(WHAT YOU NEED TO DO)
Start with the first line of the material. Repeat each line exactly through the one that contains "Open the 편집".

(DATASET CONTENT)
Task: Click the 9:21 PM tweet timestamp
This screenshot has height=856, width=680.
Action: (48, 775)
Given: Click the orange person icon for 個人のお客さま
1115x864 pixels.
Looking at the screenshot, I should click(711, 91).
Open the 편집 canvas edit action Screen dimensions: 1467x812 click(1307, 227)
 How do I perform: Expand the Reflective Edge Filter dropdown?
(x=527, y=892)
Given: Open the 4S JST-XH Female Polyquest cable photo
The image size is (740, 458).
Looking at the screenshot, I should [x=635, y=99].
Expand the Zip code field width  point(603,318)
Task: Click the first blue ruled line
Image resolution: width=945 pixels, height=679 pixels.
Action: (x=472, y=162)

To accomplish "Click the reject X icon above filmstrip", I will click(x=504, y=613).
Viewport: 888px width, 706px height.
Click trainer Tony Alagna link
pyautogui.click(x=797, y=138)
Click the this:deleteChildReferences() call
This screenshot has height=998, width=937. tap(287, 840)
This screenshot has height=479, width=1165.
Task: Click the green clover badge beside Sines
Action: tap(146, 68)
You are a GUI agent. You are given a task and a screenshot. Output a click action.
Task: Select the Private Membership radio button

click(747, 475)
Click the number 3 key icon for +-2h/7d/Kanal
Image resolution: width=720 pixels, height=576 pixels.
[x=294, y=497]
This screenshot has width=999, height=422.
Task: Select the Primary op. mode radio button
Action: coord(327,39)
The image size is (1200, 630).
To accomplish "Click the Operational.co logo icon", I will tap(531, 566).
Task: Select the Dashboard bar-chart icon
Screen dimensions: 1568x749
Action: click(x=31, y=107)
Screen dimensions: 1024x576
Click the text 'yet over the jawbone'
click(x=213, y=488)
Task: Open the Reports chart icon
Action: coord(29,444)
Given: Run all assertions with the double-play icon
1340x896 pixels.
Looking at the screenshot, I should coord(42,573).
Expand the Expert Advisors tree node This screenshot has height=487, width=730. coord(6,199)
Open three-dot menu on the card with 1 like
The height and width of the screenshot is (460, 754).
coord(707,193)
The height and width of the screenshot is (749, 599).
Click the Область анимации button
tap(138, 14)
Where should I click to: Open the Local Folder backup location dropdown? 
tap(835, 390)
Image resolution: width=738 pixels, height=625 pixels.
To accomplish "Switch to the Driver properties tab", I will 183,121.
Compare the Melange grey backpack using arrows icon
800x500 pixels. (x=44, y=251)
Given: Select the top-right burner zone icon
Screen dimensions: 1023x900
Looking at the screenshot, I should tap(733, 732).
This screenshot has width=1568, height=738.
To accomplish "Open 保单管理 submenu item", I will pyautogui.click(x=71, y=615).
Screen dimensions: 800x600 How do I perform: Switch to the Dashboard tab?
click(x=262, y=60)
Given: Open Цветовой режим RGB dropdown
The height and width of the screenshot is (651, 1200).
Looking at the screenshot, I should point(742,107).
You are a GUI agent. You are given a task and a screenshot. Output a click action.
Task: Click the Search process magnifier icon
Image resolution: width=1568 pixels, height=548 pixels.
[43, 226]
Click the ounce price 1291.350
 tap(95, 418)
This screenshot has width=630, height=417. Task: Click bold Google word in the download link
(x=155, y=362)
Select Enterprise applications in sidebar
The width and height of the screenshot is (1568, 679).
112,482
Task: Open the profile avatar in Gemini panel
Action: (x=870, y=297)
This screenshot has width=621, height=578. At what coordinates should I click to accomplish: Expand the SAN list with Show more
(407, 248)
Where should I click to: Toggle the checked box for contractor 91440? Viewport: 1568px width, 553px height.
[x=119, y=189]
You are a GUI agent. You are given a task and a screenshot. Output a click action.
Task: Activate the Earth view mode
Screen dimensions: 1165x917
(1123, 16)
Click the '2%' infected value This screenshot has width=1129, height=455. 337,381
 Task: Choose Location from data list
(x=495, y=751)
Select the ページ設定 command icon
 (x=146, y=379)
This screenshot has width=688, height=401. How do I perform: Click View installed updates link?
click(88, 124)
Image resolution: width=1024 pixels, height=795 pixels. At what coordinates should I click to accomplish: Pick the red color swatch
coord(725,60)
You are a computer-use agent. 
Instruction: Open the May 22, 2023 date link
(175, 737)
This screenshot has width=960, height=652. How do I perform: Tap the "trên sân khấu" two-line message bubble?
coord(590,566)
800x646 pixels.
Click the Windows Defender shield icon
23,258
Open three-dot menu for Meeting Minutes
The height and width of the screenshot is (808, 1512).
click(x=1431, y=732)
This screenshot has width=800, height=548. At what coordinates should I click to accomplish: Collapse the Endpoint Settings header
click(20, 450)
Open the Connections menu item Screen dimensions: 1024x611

(RESULT OF THIS EXERCISE)
Task: Click the 9:21 PM tweet timestamp
This screenshot has height=856, width=680.
Action: (48, 775)
Given: Click the orange person icon for 個人のお客さま
1115x864 pixels.
Looking at the screenshot, I should click(711, 91).
Open the 편집 canvas edit action Screen dimensions: 1467x812 click(1307, 227)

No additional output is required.